KUALA LUMPUR (Sept 16): The government will provide booster jabs (the third dose after full vaccination of the second jab), prioritising vulnerable people and health care staff.

According to a report by health news portal CodeBlue yesterday, the Special Committee on Ensuring Access to Covid-19 Vaccine Supply (JKJAV) wants to have booster vaccinations “first for high-risk groups in states that have fully inoculated more than 80 per cent of their adult population”.

The portal stated that based on documents it “sighted” for the report, the groups that will have the booster jabs are individuals with weak immune systems; adults aged 60 years and older with underlying health conditions; individuals who stay and work in long-term care facilities; frontline health care workers who are at high-risk of infection; and people previously infected with Covid-19 who completed inoculation in the first phase of the National Covid-19 Immunisation Programme (PICK).

Another priority group for booster jabs are people aged 18 to 59 with comorbidities who are at high risk of getting re-infected with the coronavirus, and other frontline workers.

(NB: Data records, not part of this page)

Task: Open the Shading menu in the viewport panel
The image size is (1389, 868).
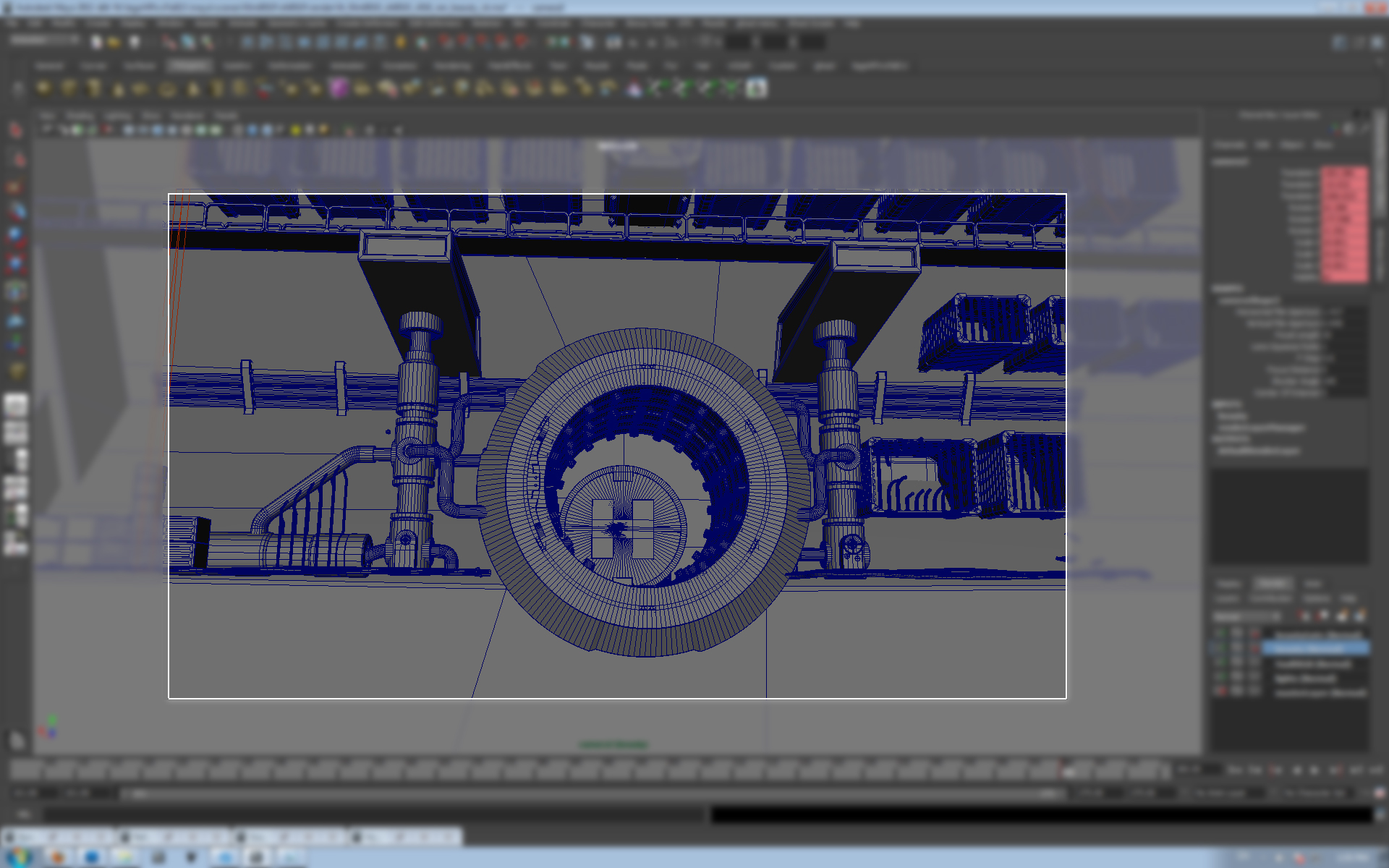Action: (80, 116)
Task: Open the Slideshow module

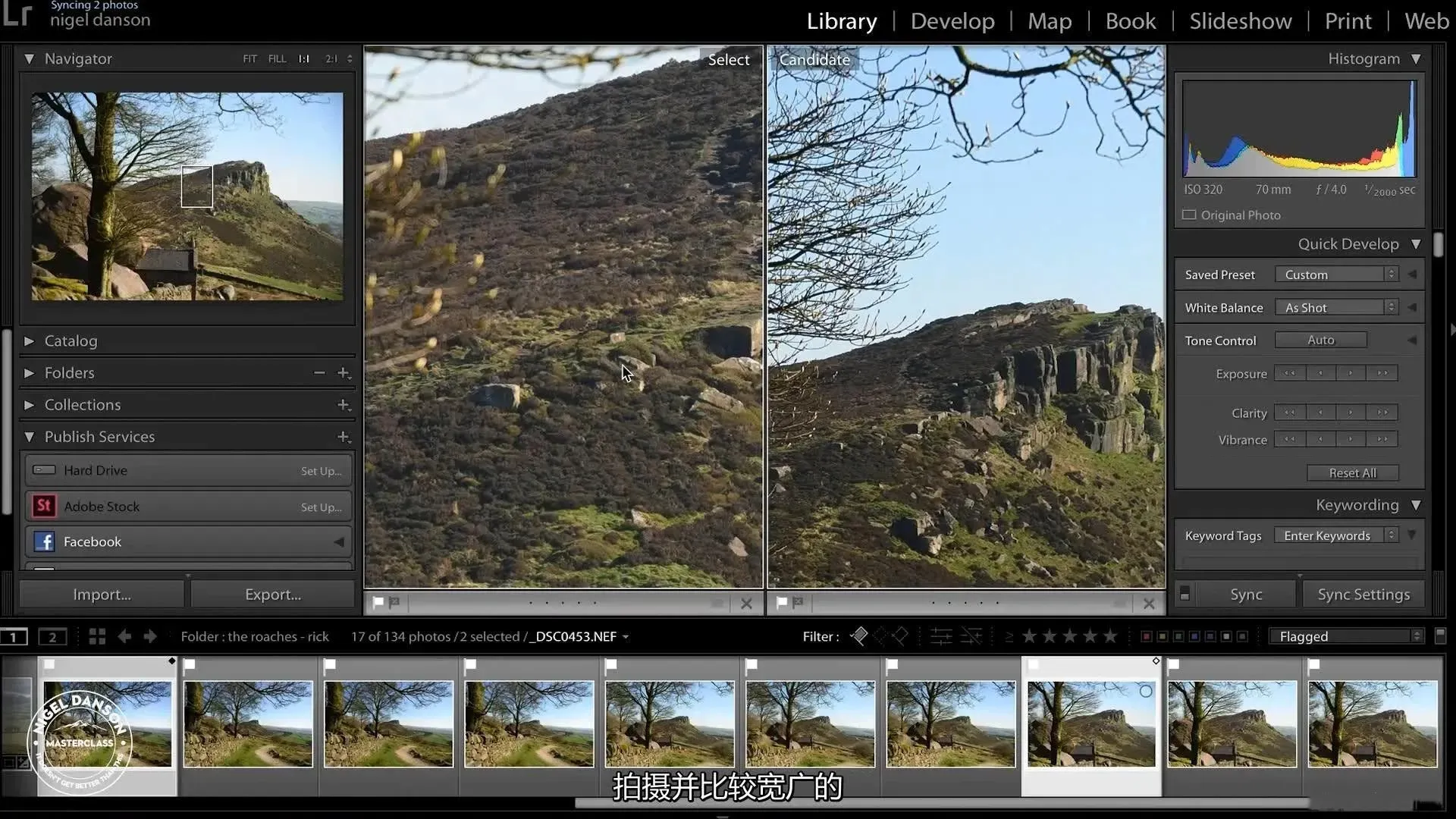Action: pos(1240,21)

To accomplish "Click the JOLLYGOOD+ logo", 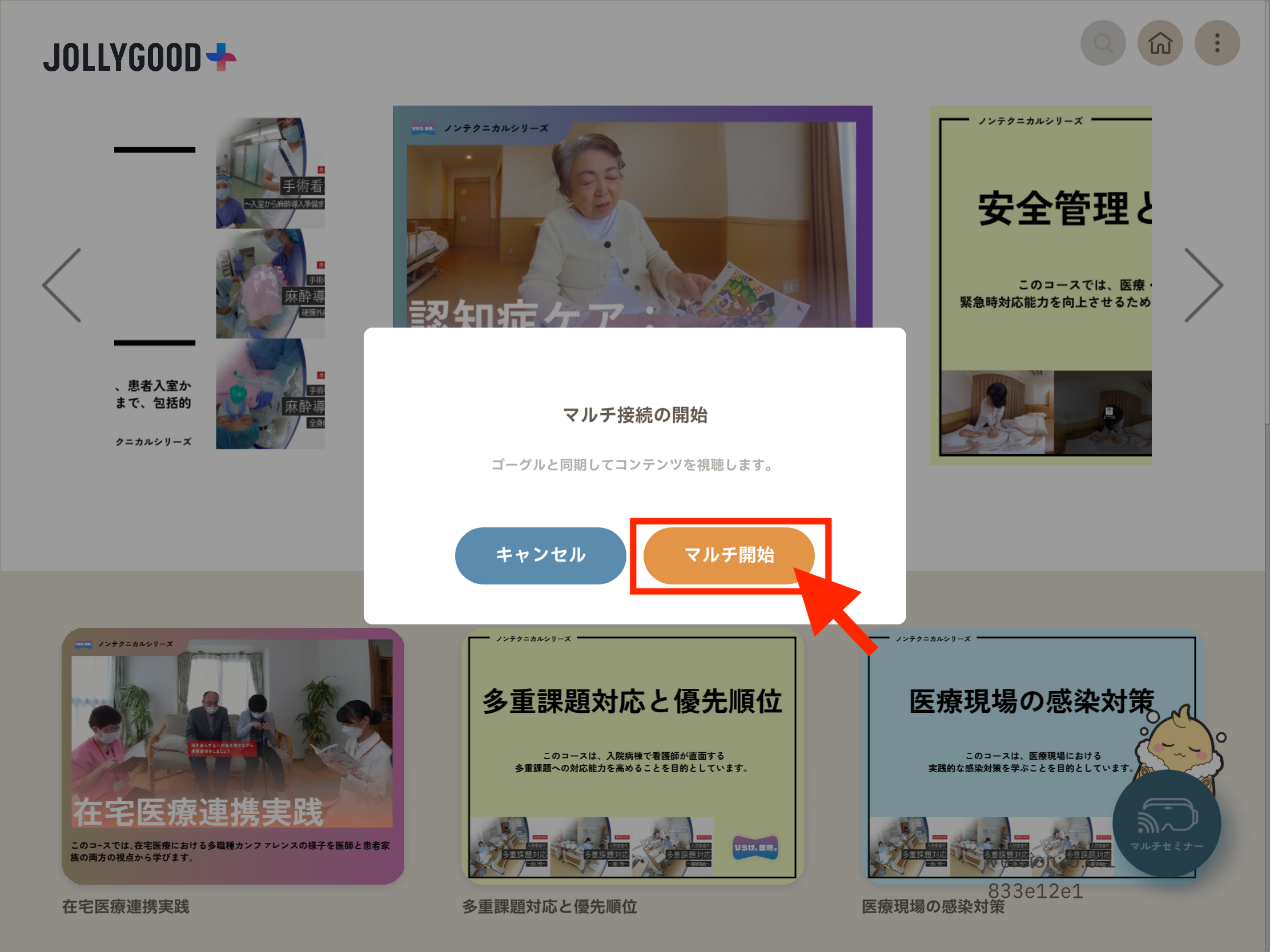I will 139,58.
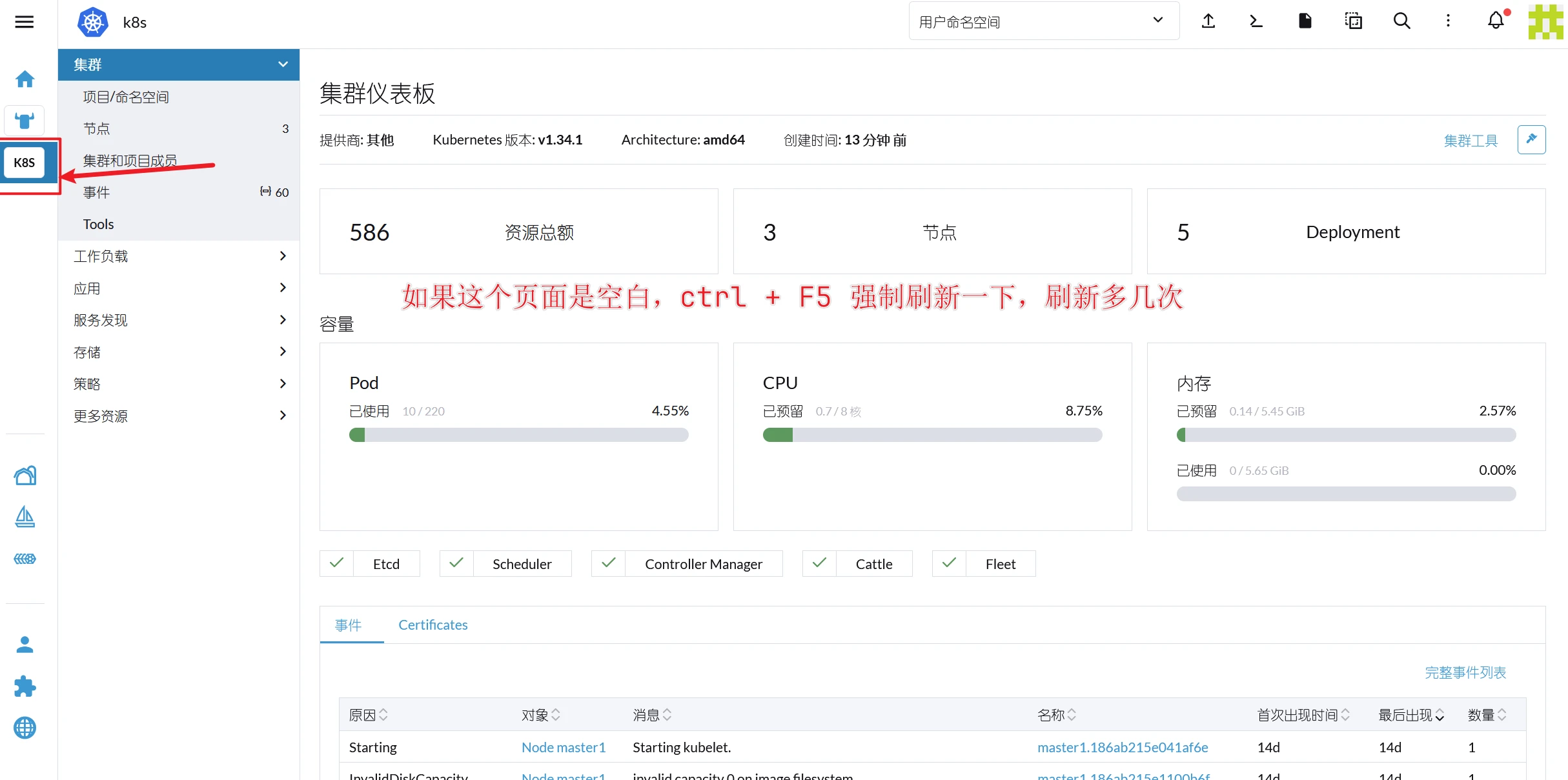The width and height of the screenshot is (1568, 780).
Task: Switch to the Certificates tab
Action: [x=433, y=625]
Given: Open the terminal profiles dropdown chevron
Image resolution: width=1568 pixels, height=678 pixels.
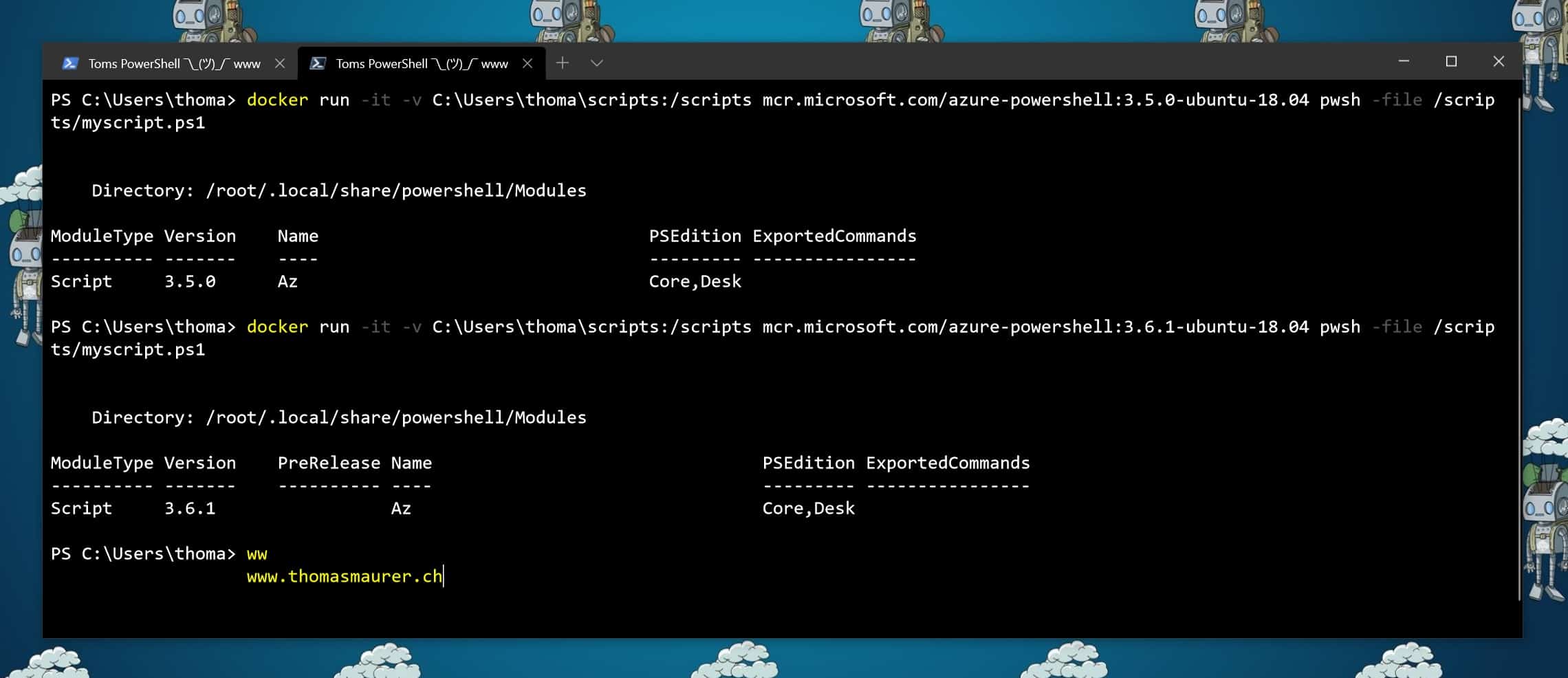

The report also revealed that JKJAV is recommending that booster jabs of either Pfizer or AstraZeneca for the priority groups be administered between six and eight months after completing vaccination.

“It is not immediately clear if the booster campaign allows heterologous vaccination, where individuals can get an additional jab of a different vaccine brand from the first two doses received,” wrote CodeBlue.

To date, only the Klang Valley, Negeri Sembilan, Labuan, and Sarawak have passed the threshold of having fully inoculating more than 80 per cent of their adult population.